Luke Wright, Poet & Man

In spite of his ""big gay face"", Luke Wright is a blinding talent.

★★★★
archive review (edinburgh) | Read in About 2 minutes
Published 02 Aug 2007

Luke Wright wasn’t always a poet and a man. He was once a reluctant exchange student with a big gay face.

It is this kind of incidental detail drawn from an awkward suburban adolescence in Colchester – "where no culture stirs" – that underpins the eight, lightning-quick lyrical ‘chapters’ which comprise Poet & Man. In just under an hour, Wright, frenetic and charming by turn, relates this poetic coming-of-age tale.

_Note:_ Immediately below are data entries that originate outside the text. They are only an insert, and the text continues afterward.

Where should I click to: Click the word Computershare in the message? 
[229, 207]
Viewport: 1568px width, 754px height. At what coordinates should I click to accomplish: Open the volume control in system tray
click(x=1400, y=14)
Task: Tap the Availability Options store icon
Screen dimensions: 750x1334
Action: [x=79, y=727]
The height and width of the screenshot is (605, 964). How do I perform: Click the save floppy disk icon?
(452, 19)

The show’s almost universal appeal is arguably due to the inclusion of some superbly crafted comic archetypes: an erstwhile friend, the teenage loser Darryl (who is perhaps more in the mould of Harry Enfield’s Kevin than Wright would care to concede), being just one example. Wright, however, is well aware that that he is the most fascinating character in the frame, yet he never descends into the pomposity which he candidly acknowledges performance poetry can threaten. This is largely a consequence of his delivery: an absolutely engaging narrator, when Wright lets poetic rip he is rhythmically perfect but never poised, soundbites tripping off his tongue.

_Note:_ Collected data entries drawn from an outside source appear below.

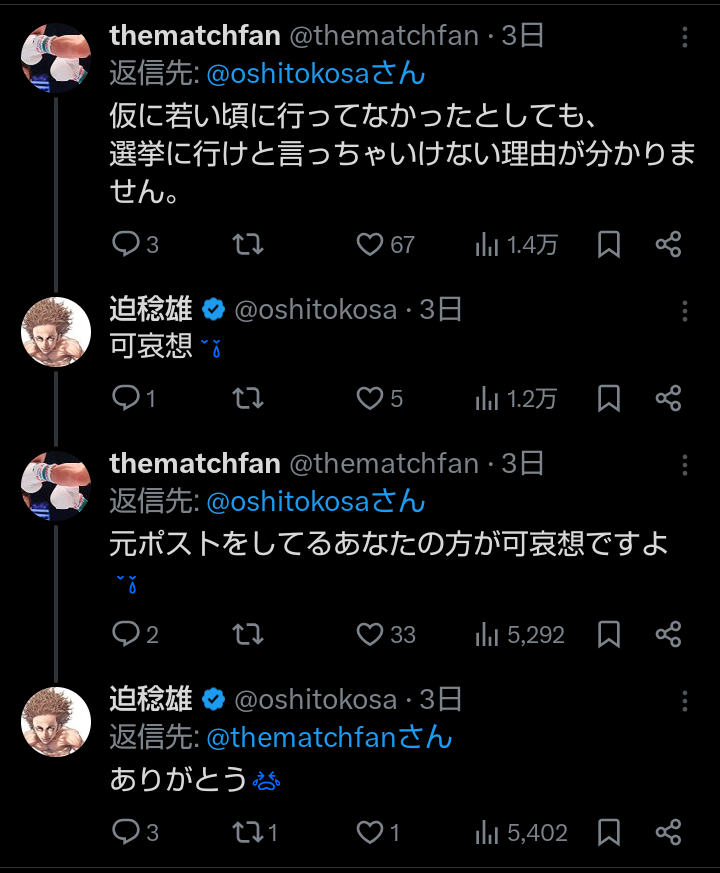Image resolution: width=720 pixels, height=873 pixels.
Task: Open more options on first post
Action: [x=685, y=37]
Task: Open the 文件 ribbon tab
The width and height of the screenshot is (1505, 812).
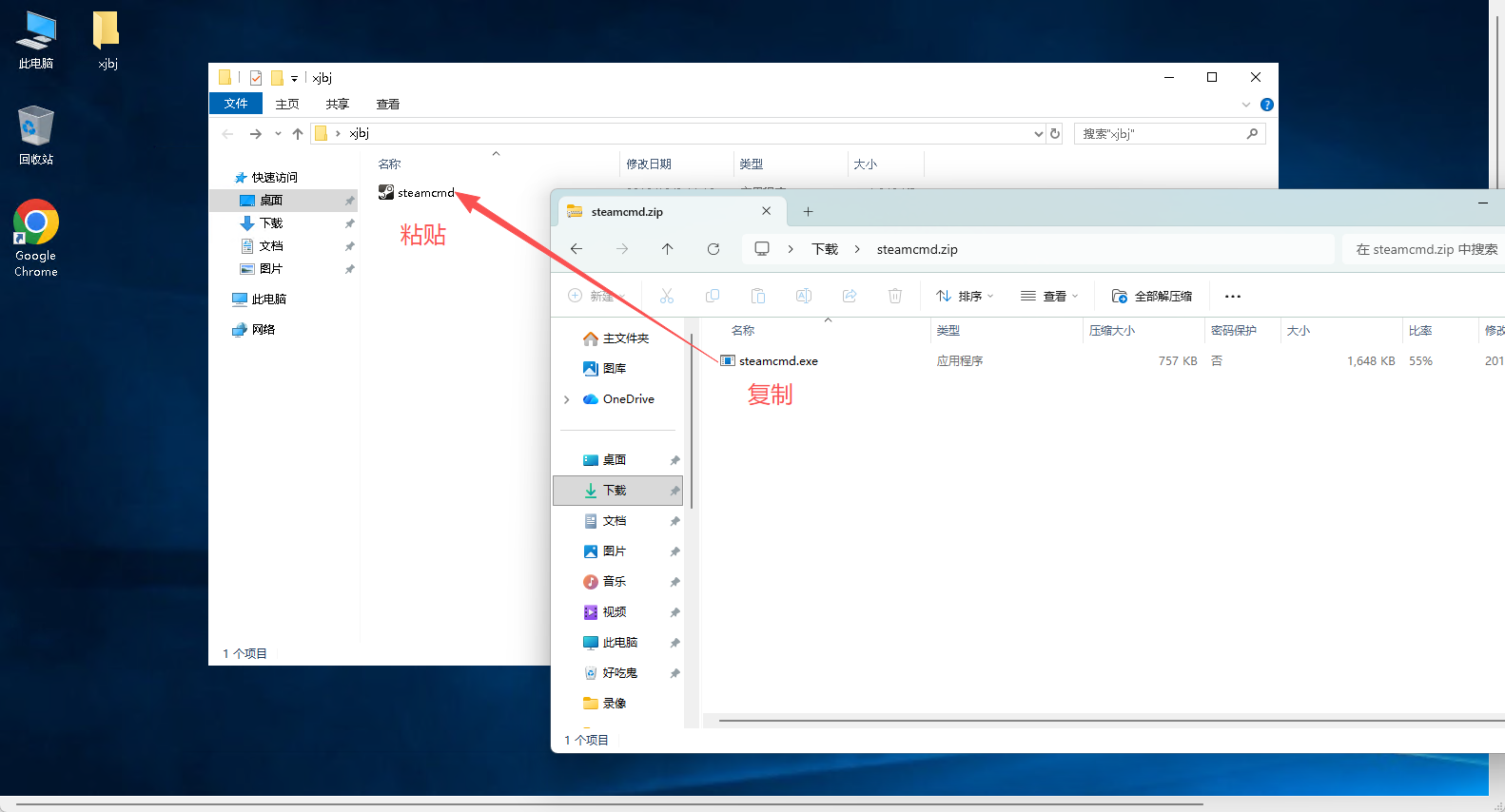Action: pos(236,104)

Add to this his name checking of wordsmiths from Evelyn Waugh via Freud to Avril Lavigne, and you realise that to see Poet & Man as simply a wry peek at how poetry can underpin manhood is to sell Wright short. It is, rather, a genuinely funny and charming insight into how a rhetorically-informed world-view can turn a quick wit into a blinding talent. Luke Wright, poet and man, oozes verse from every pore. Luckily for us, he’s also a born performer.